══ Data shown ══

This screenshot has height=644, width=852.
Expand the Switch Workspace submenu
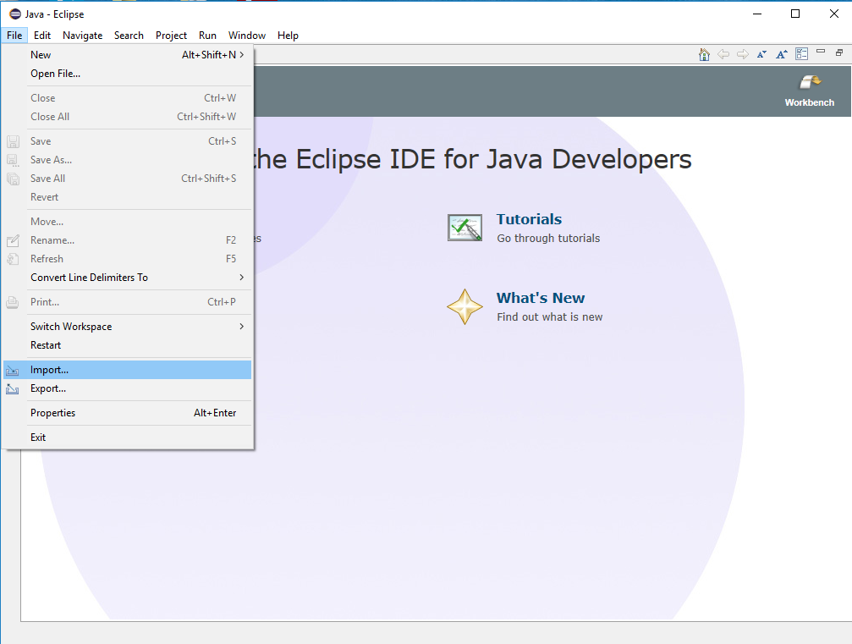coord(127,326)
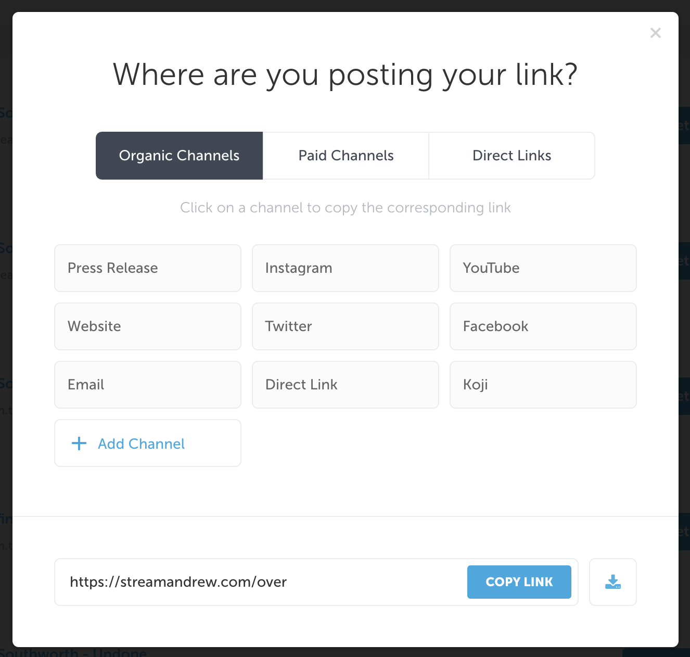Select the YouTube channel
This screenshot has width=690, height=657.
(x=543, y=268)
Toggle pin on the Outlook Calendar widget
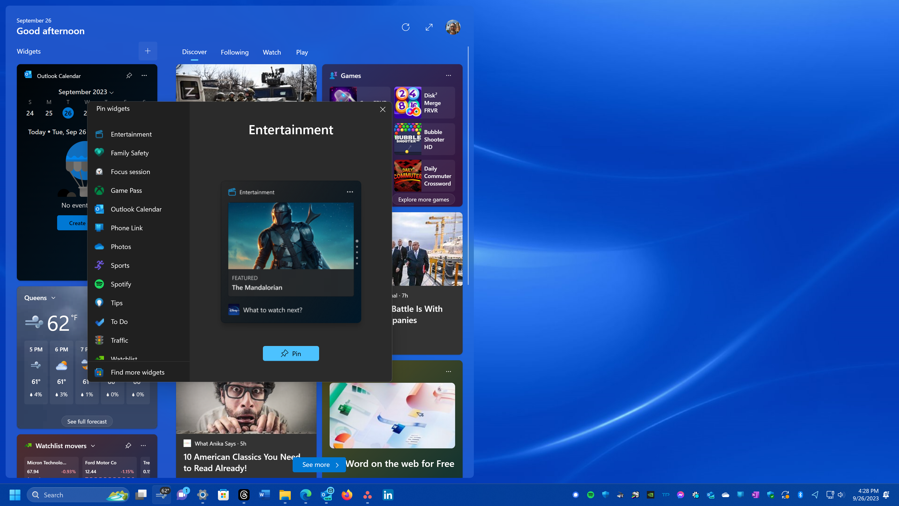Image resolution: width=899 pixels, height=506 pixels. (129, 75)
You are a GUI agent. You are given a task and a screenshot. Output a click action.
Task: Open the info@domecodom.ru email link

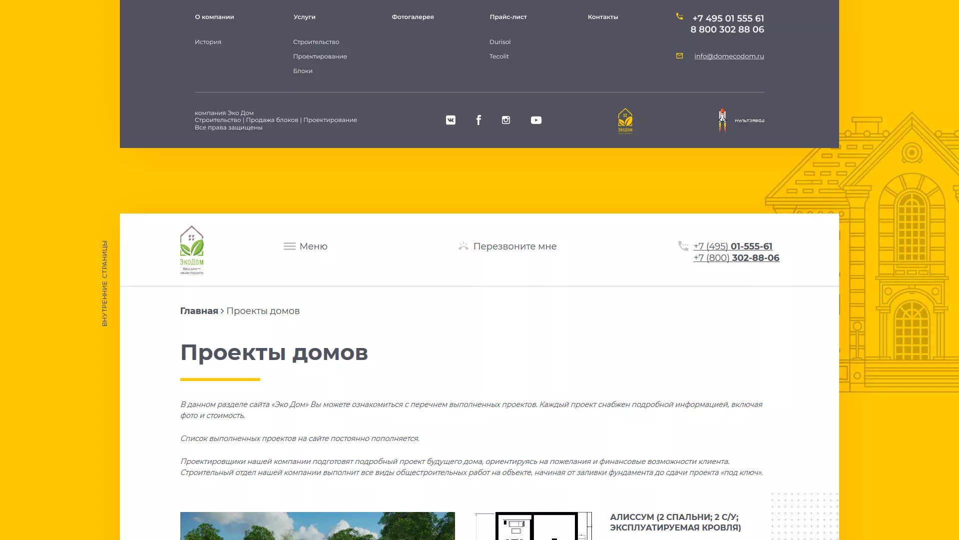point(729,56)
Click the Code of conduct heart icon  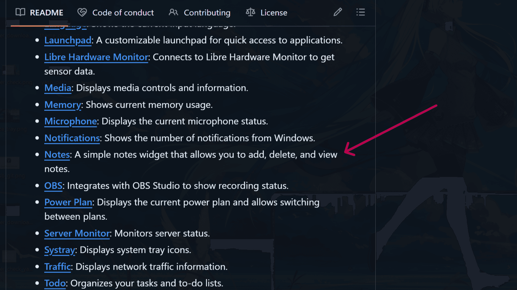(x=82, y=12)
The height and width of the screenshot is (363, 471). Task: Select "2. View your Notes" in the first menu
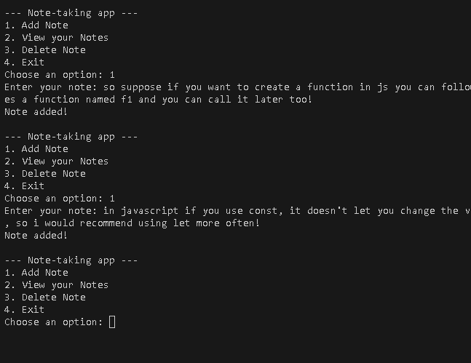tap(56, 37)
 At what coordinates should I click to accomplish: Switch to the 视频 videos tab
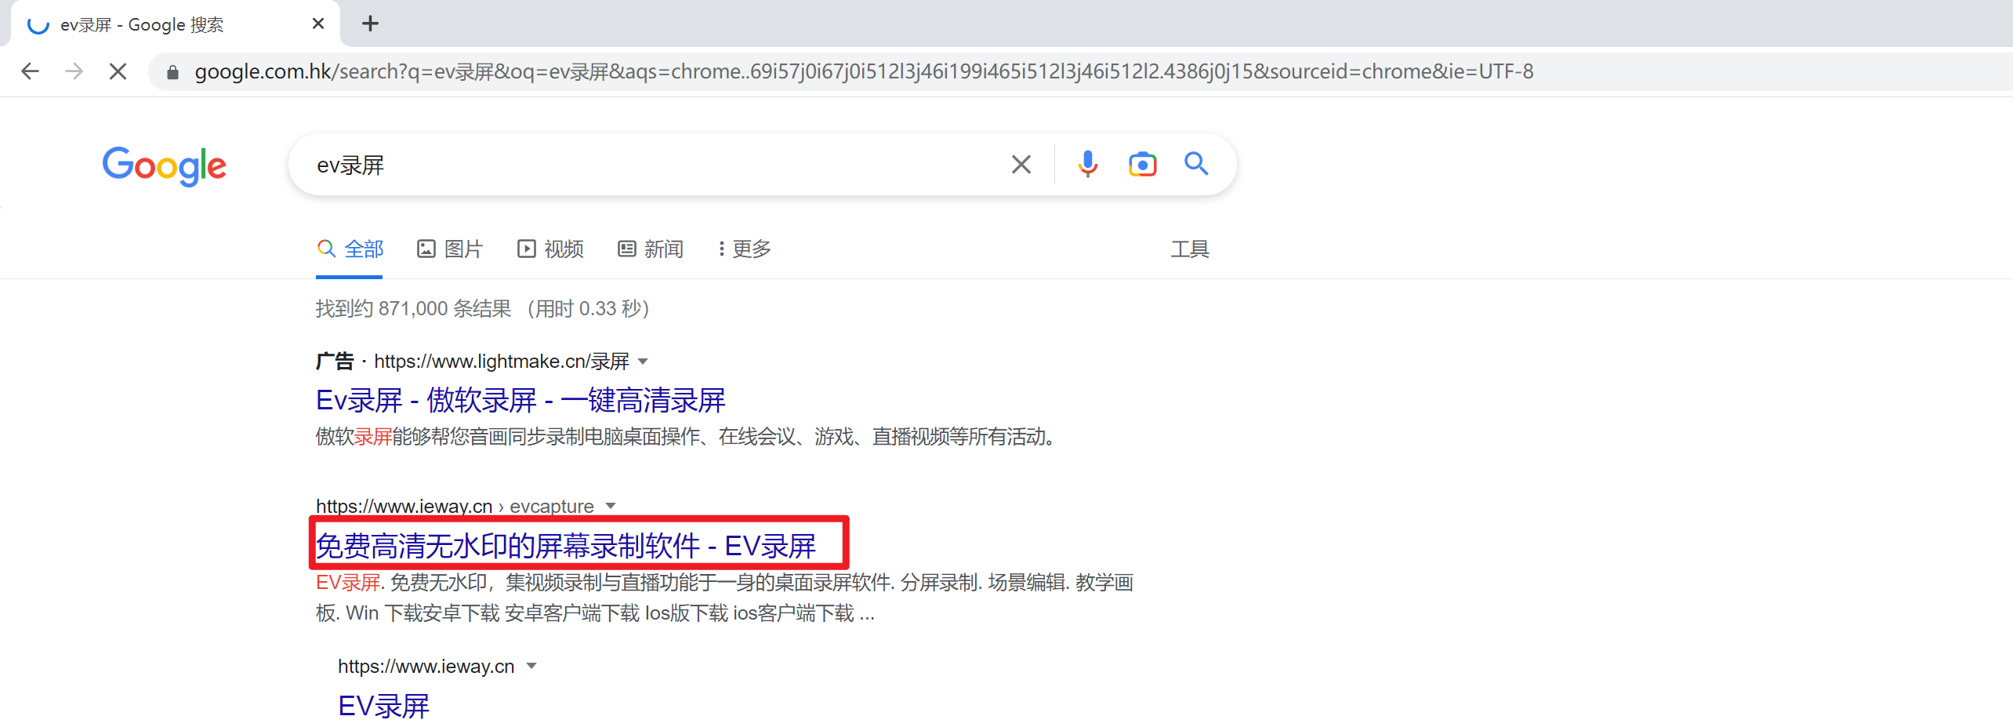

═══

#### [Work to do]
Write out the entries again from the line containing "The height and" through the end of the entries, changing "Switch" to "Change" and keeping everything else the same. Leave out the pictures.

#### [Response to this exercise]
The height and width of the screenshot is (363, 471). Task: Select "2. View your Notes" in the first menu
tap(56, 37)
 At what coordinates should I click to accomplish: Change to the 视频 videos tab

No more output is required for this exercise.